(EXTRAIT CHOISI):
[LP] Ought – Sun Coming Down

« More Than Any Other Day » était l’une des meilleures surprises de 2014 : un art punk aux racines profondément ancrées dans le post-punk et le rock alternatif, qui a propulsé le jeune groupe québécois sur le devant de la scène musicale. Et c’est seulement quelques mois plus tard que Ought sort son deuxième album, « Sun Coming Down », et assure par la même occasion que le succès de son premier opus n’était pas le fruit du hasard.

Ought - Sun Coming Down

Ought réussit un excellent tour de force : un parfait équilibre entre rupture et continuité, illustration d’une évolution musicale qui affirme son originalité. Le pont entre les deux albums est marqué par l’excellent « Beautiful Blue Sky » ; une ballade enthousiasmante portée par une basse virevoltante. Ici, les paroles toujours plus cyniques de Tim Darcy montrent bien l’évolution du projet : si le narrateur du premier album était sans cesse dans la quête métaphysique de quelque chose d’inaccessible, sans pour autant oser sortir de chez lui, il fait là un pas en avant et va voir le temps qu’il fait dehors, observe les choses qui l’entourent et s’adresse à l’auditeur non plus pour se plaindre, mais pour lui poser des questions sur son existence. Cette énergie punk à moitié déclamée, à la façon d’un Mark E. Smith dans la voix et les textes, nous bouscule, nous enflamme et nous enchante.

« Sun Coming Down » est ainsi moins accessible à la première écoute, car beaucoup plus brut, plus direct dans son rapport à l’auditeur. On est confronté à des chansons qui se déplacent à une vitesse fulgurante et qui nous laissent trop bouche bée pour penser à reprendre notre souffle. La grande majorité des chansons ne se composent que deux ou trois idées musicales, mais passent de l’une à l’autre de façon si spontanée, si non conventionnelle qu’elles s’enrichissent et se diversifient mutuellement. « On The Line », presque une ode au math rock, ne se construit ainsi qu’à travers un jeu de tension continu entre les différents instruments, entre les différentes idées qui s’enchaînent et se déchaînent sans aucun moyen de les prévoir. Le travail sur le son est aussi nettement plus garage, s’approchant de la partie la plus propre de la lo-fi qu’ils avaient déjà exploitée sur le premier EP, renforçant davantage l’intimité et la violence de la relation entre cet album et l’auditeur. La dernière chanson, « Never Better », profite ainsi d’une tension accumulée pendant quatre minutes, grâce à un jeu harmonique et rythmique très fin ; pour se finir abruptement, comme si quelqu’un avait interrompu l’enregistrement en rentrant dans la pièce.

(DONNÉES FOURNIES):
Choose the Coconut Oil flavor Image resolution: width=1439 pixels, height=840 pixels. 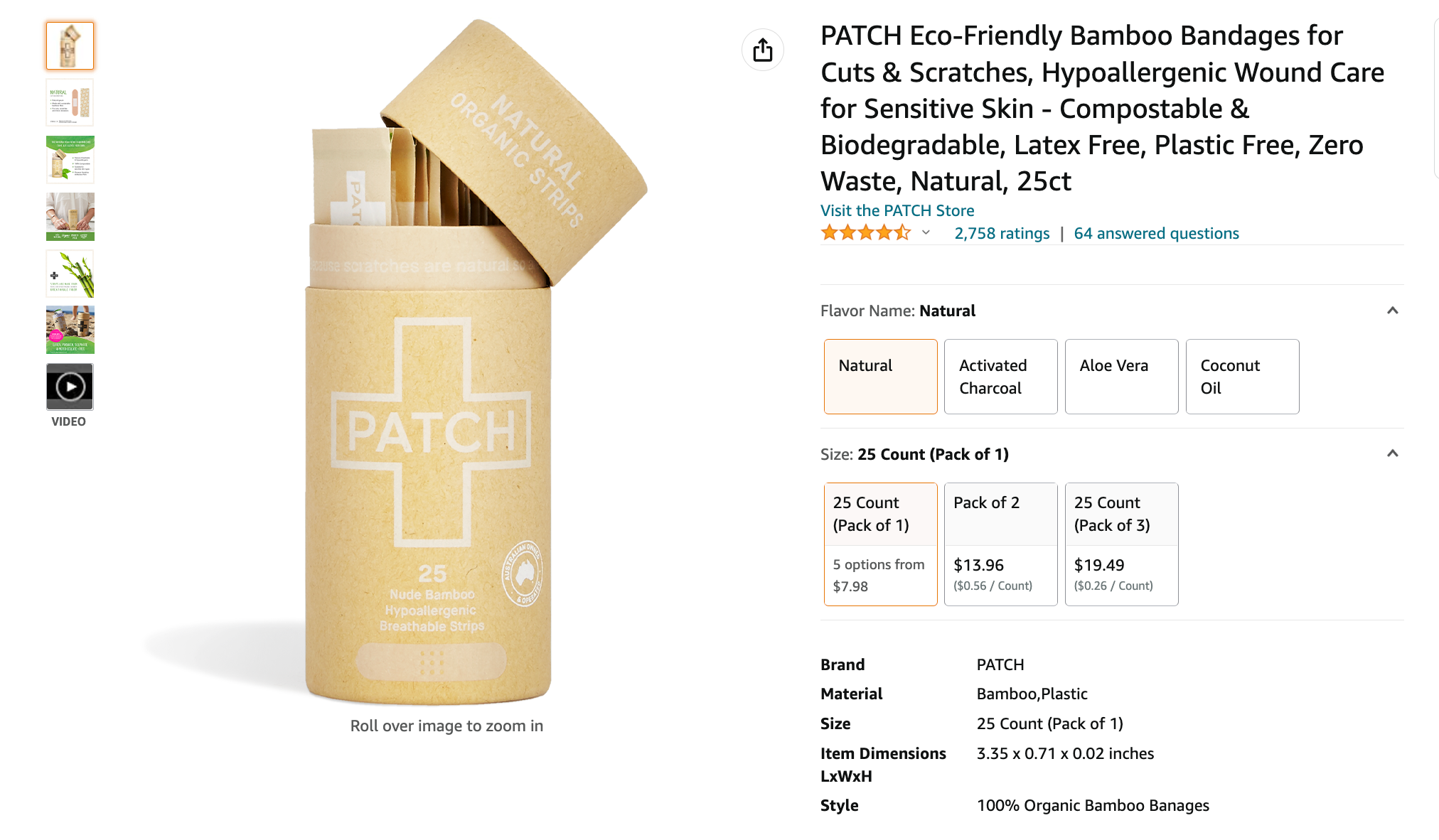pyautogui.click(x=1242, y=377)
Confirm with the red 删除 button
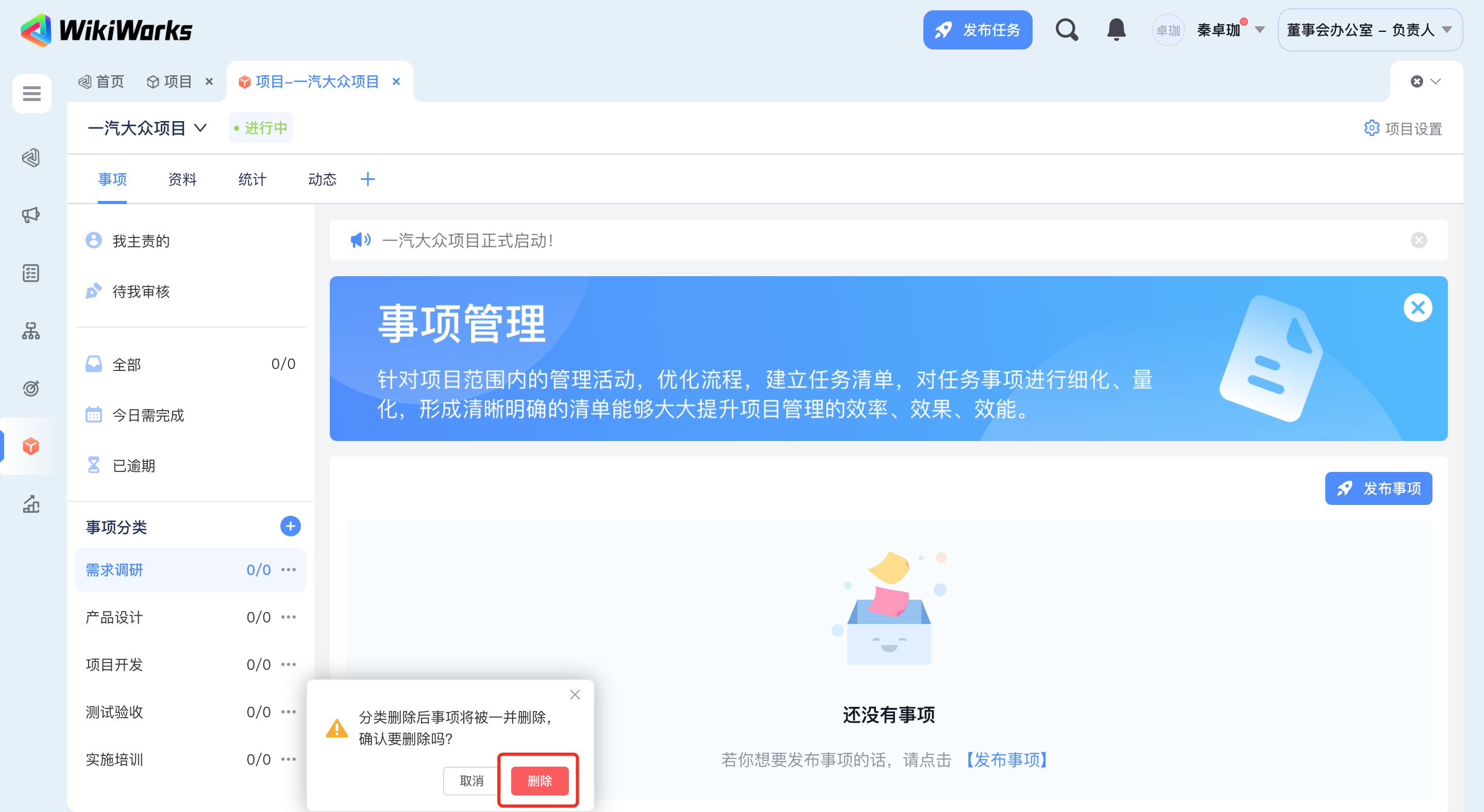This screenshot has width=1484, height=812. point(539,781)
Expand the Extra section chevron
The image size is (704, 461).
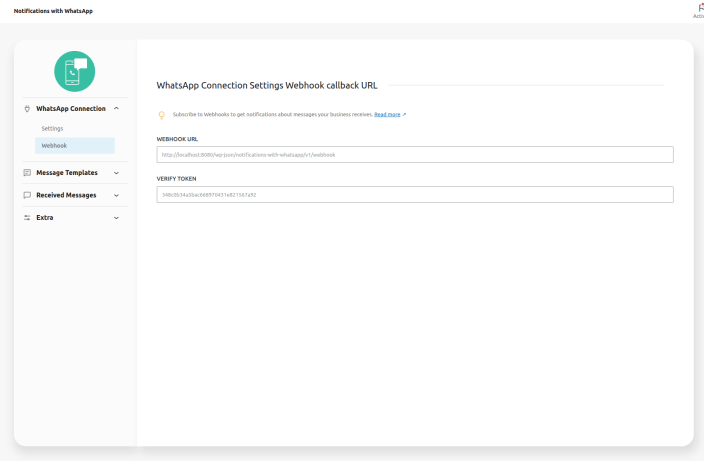[117, 217]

(OBJECTIF VISÉ): Extrayez sans rien changer, dans la critique de l'album ci-dessus, le passage allant de « Ought réussit un » jusqu'à « et nous enchante. ».

(RÉPONSE COMPLÈTE):
Ought réussit un excellent tour de force : un parfait équilibre entre rupture et continuité, illustration d’une évolution musicale qui affirme son originalité. Le pont entre les deux albums est marqué par l’excellent « Beautiful Blue Sky » ; une ballade enthousiasmante portée par une basse virevoltante. Ici, les paroles toujours plus cyniques de Tim Darcy montrent bien l’évolution du projet : si le narrateur du premier album était sans cesse dans la quête métaphysique de quelque chose d’inaccessible, sans pour autant oser sortir de chez lui, il fait là un pas en avant et va voir le temps qu’il fait dehors, observe les choses qui l’entourent et s’adresse à l’auditeur non plus pour se plaindre, mais pour lui poser des questions sur son existence. Cette énergie punk à moitié déclamée, à la façon d’un Mark E. Smith dans la voix et les textes, nous bouscule, nous enflamme et nous enchante.